→ Exercise brief:
If a record holds a picture, leave the picture out, but write out everything else exactly.
━━━━━━━━━━━━━━━━━━━━━━━━━━━━━━
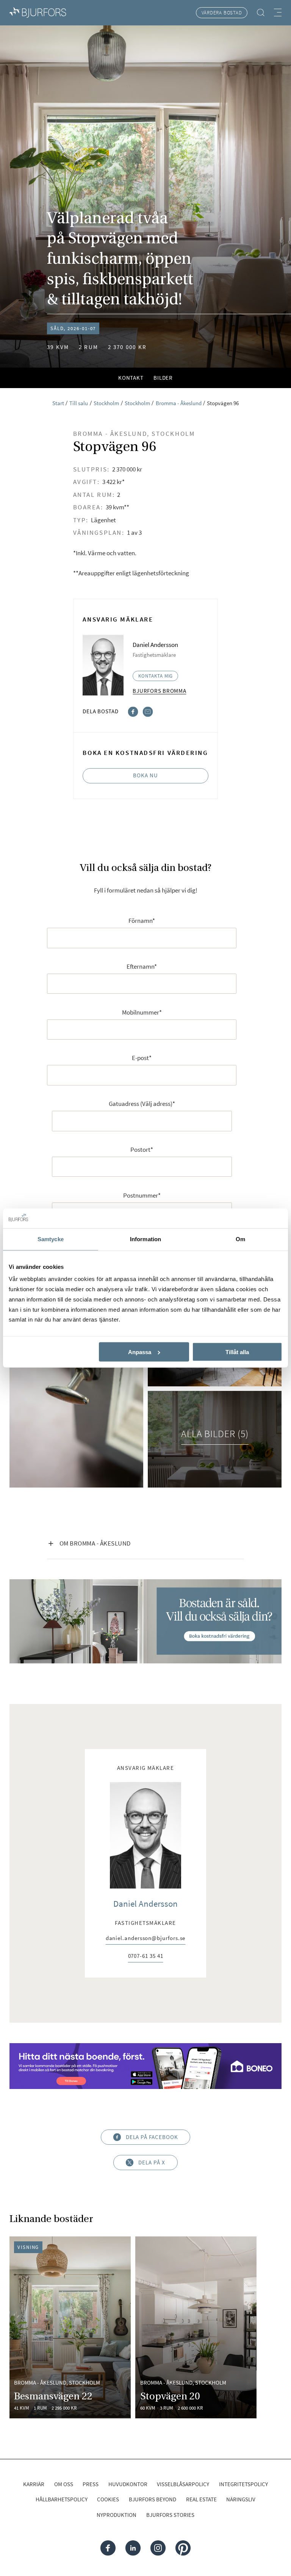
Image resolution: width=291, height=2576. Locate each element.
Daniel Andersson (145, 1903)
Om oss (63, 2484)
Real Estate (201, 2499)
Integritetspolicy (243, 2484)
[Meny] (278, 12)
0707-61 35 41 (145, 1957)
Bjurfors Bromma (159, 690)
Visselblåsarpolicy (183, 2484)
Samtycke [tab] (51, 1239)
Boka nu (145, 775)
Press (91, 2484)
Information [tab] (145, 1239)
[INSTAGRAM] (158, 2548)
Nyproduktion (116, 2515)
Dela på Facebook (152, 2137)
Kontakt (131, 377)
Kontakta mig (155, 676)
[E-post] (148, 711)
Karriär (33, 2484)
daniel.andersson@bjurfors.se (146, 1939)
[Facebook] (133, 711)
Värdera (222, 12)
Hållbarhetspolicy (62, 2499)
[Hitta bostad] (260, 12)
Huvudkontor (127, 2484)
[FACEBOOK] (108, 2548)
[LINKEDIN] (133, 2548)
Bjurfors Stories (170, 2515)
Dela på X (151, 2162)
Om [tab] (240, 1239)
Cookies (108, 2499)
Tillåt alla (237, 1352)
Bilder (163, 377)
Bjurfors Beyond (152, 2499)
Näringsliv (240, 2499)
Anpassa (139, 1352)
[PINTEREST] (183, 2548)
━━━━━━━━━━━━━━━━━━━━━━━━━━━━━━
→ Output for this task:
Image resolution: width=291, height=2576. Locate each element.
Daniel Andersson (145, 1903)
Om oss (63, 2484)
Real Estate (201, 2499)
Integritetspolicy (243, 2484)
[Meny] (278, 12)
0707-61 35 41 (145, 1957)
Bjurfors Bromma (159, 690)
Visselblåsarpolicy (183, 2484)
Samtycke [tab] (51, 1239)
Boka nu (145, 775)
Press (91, 2484)
Information [tab] (145, 1239)
[INSTAGRAM] (158, 2548)
Nyproduktion (116, 2515)
Dela på Facebook (152, 2137)
Kontakt (131, 377)
Kontakta mig (155, 676)
[E-post] (148, 711)
Karriär (33, 2484)
daniel.andersson@bjurfors.se (146, 1939)
[Facebook] (133, 711)
Värdera (222, 12)
Hållbarhetspolicy (62, 2499)
[Hitta bostad] (260, 12)
Huvudkontor (127, 2484)
[FACEBOOK] (108, 2548)
[LINKEDIN] (133, 2548)
Bjurfors Stories (170, 2515)
Dela på X (151, 2162)
Om [tab] (240, 1239)
Cookies (108, 2499)
Tillåt alla (237, 1352)
Bilder (163, 377)
Bjurfors Beyond (152, 2499)
Näringsliv (240, 2499)
Anpassa (139, 1352)
[PINTEREST] (183, 2548)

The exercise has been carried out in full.